Adieu, grand homme

En mémoire de mon oncle Innocent, décédé le 8 novembre après une longue bataille contre la SLA.
Dieu a rappelé à lui un homme juste et bon. Il m’a fallu sa mort pour comprendre sa lumière. Ce texte est pour lui.

Adieu, grand homme

Toutes les vies ne sont pas vouées à être admirées ni éclatantes aux yeux du monde.
Toutes les vies ne sont pas vécues sous la lumière.
Certaines existent dans l’ombre, discrètes, parfois incomprises.
Je le réalise aujourd’hui, non sans grande peine.

Je t’ai connu enfant.

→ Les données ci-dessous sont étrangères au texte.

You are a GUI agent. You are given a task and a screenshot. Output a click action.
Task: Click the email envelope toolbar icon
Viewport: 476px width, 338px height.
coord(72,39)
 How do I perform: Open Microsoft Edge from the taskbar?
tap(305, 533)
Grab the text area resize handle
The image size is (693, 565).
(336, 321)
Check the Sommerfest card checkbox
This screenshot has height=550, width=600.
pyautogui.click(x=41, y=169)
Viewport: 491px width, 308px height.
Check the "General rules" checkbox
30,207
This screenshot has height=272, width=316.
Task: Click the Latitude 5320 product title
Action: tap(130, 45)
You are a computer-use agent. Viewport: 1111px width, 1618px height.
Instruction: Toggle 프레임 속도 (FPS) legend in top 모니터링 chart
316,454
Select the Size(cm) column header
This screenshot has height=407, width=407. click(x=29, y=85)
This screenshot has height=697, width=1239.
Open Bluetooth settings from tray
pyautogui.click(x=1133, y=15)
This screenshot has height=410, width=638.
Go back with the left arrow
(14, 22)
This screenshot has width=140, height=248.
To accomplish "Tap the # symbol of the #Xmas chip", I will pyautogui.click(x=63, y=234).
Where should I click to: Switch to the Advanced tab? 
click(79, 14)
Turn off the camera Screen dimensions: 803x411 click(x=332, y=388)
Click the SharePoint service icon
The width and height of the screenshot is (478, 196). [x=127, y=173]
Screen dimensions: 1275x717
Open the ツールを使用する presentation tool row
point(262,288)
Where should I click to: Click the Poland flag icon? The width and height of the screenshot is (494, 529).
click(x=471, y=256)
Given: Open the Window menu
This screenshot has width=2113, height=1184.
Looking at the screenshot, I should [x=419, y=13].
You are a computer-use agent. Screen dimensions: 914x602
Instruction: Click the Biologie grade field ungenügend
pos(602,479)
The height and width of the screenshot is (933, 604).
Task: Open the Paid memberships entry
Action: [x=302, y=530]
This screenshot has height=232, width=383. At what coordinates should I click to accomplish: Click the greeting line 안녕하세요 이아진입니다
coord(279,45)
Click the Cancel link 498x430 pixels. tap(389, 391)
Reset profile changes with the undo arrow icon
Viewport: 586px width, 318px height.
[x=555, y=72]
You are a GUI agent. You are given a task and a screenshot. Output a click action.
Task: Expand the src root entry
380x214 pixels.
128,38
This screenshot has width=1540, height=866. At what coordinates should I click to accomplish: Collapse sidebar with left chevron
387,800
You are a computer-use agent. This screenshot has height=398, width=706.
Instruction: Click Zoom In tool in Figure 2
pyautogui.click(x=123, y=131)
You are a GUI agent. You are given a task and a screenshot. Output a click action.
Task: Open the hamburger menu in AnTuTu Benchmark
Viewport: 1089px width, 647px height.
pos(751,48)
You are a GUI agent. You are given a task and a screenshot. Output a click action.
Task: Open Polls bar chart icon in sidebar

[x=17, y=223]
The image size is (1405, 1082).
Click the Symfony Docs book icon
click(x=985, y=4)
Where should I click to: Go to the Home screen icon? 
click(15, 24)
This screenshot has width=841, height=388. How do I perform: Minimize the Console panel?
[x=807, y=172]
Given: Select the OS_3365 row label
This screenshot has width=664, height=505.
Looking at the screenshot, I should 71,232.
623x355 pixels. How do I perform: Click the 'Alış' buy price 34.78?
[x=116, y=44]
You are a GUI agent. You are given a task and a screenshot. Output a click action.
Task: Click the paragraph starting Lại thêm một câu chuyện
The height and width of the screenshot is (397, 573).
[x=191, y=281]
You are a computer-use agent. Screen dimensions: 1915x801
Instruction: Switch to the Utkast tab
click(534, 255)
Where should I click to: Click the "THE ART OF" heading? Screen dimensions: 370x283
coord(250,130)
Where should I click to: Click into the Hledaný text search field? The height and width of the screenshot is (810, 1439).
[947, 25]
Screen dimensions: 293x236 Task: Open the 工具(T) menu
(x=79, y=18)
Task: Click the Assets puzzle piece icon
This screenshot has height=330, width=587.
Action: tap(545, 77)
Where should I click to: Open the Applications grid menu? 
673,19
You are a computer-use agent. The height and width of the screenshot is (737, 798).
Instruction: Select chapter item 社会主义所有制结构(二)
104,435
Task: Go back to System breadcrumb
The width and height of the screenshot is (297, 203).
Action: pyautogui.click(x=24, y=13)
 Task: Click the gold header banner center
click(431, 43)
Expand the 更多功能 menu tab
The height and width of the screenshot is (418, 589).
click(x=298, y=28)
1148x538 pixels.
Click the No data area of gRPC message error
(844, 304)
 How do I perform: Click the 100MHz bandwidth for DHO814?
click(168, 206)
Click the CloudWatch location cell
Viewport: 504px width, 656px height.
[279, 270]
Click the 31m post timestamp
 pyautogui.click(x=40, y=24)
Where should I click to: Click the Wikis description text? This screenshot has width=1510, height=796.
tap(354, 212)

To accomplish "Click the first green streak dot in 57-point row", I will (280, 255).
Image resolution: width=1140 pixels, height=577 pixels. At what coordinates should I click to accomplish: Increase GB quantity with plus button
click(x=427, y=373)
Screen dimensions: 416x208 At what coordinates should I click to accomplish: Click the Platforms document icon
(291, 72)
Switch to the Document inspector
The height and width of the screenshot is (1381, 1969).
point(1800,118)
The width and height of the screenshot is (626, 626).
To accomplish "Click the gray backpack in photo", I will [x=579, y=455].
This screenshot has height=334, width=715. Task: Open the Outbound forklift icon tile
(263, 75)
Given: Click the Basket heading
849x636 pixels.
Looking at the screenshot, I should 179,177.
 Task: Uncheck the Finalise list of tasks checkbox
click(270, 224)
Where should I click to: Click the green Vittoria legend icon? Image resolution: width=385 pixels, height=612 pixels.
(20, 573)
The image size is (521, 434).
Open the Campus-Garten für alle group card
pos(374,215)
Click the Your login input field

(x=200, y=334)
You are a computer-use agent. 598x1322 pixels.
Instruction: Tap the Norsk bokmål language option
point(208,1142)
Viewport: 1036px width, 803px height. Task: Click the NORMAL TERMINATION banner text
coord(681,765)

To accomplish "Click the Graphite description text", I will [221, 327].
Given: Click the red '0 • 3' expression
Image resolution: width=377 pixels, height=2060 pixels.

Tu étais si doux, si humble.
Pour un homme déjà père, tu avais cette simplicité rare de ceux qui savent se faire petits sans jamais s’effacer.
Tu étais venu vivre quelque temps chez nous, le temps de trouver un logement, peut-être, ou de rapprocher ta jeune famille de la nôtre.
Ta famille était la mienne.
Tu étais le mari de ma tante, et je t’ai toujours connu ainsi.
Je n’ai jamais cherché à te connaître davantage.
Une erreur qui ne peut plus être corrigée, du moins pas autant que je le voudrais.

Tu as poursuivi ta route ailleurs, loin de la grande ville, sans doute plus près de toi-même, de ta nature réservée.
Puis le temps a fait ce qu’il fait de mieux : il a coulé.
La vie aussi a suivi son cours, nous éloignant d’abord par nos obligations, puis par les kilomètres, jusqu’à mettre entre nous un océan.

Tu es parti sans que je t’aie dit un dernier au revoir.
Tu es parti, et je ne peux raccourcir ces 6 200 kilomètres.

On passe sa vie à se passer des siens, à rétrécir son cercle sans raison valable.
On passe sa vie à connaître des gens, à en oublier d’autres, jusqu’à ce que le malheur frappe et nous ramène aux souvenirs d’autrefois.
On réalise alors que si l’on oublie même ceux qu’on aime, c’est parce qu’on les croit à l’abri, vivants, en bonne santé.
Ce sentiment d’inutilité nous autorise à continuer sans culpabilité, à oublier le passé et ceux qui l’ont peuplé.

Je plaide coupable.
J’ai oublié ta douceur.
Je n’ai pas cherché de nouvelles quand tu allais bien.
Et puis maman m’a annoncé ta maladie.
Une maladie qui gagnerait, lentement, sûrement, te grignotant peu à peu, te dépouillant de tout, ne te laissant que la conscience de ta souffrance et celle des tiens, souffrant avec toi, s’imaginant la vie sans toi, puis la vie sans toi tout court.
Foutue maladie de Charcot.

J’ai su alors que je devais revenir, t’aimer comme on aime un condamné.
J’ai su que je devais être là, avant qu’il ne soit trop tard.
Mais le trop tard est arrivé.
Cette fois pourtant, j’étais au rendez-vous, mais toi, tu partais déjà.
Le 8 novembre.

Depuis ce jour, j’entends tout ce que tu fus : pour tes enfants, pour ta femme ma tante , pour tes amis et collègues que je n’ai pas connus.
Depuis ce jour, je sais que je n’ai pas été là quand il le fallait, que je suis arrivée quand tu n’étais presque plus là.
Et la grandeur de ta vie m’est apparue à la lumière de ta mort.

La vie est une scène à rebondissements ; certaines histoires n’éclatent que le jour où il n’y a plus rien à écrire.

Ma tante m’a raconté que tu aimais te brosser les dents, que tu n’avais jamais élevé la voix sur elle, que tu parlais souvent d’éducation, que tu aimais le silence.
Tu disais : « Celui qui se justifie perd la bataille. »
Et encore : « Pour vivre heureux, vivons discrètement, avec ce que l’on a, avec ce que l’on peut. »
Tu croyais que les plus belles promesses sont celles qu’on peut vraiment tenir.
Tu lui avais promis qu’un jour, elle vivrait dans sa propre maison et tu as tenu parole.

Je te remercie d’avoir existé.
Je te remercie d’avoir été grand dans une vie modeste.
Je te remercie de t’être laissé oublier, de n’avoir jamais fait peser sur personne le poids de ta souffrance.
Je te remercie pour ton courage, ta patience, ta dignité, pour ces cinq longues années de lutte où tout t’a été enlevé sauf ta bravoure.

Bon vol vers ton dernier voyage.
Je te promets de continuer à faire des erreurs, mais d’en faire moins, en pensant à ta mémoire.
Je te promets de veiller, autant que me le permettra ma conscience faillible.

Adieu, grand homme.
Que la terre te soit légère.
Ici-bas, nous chantons tristement.
Envoie-nous des chants nouveaux, pour que nous sachions chanter mieux.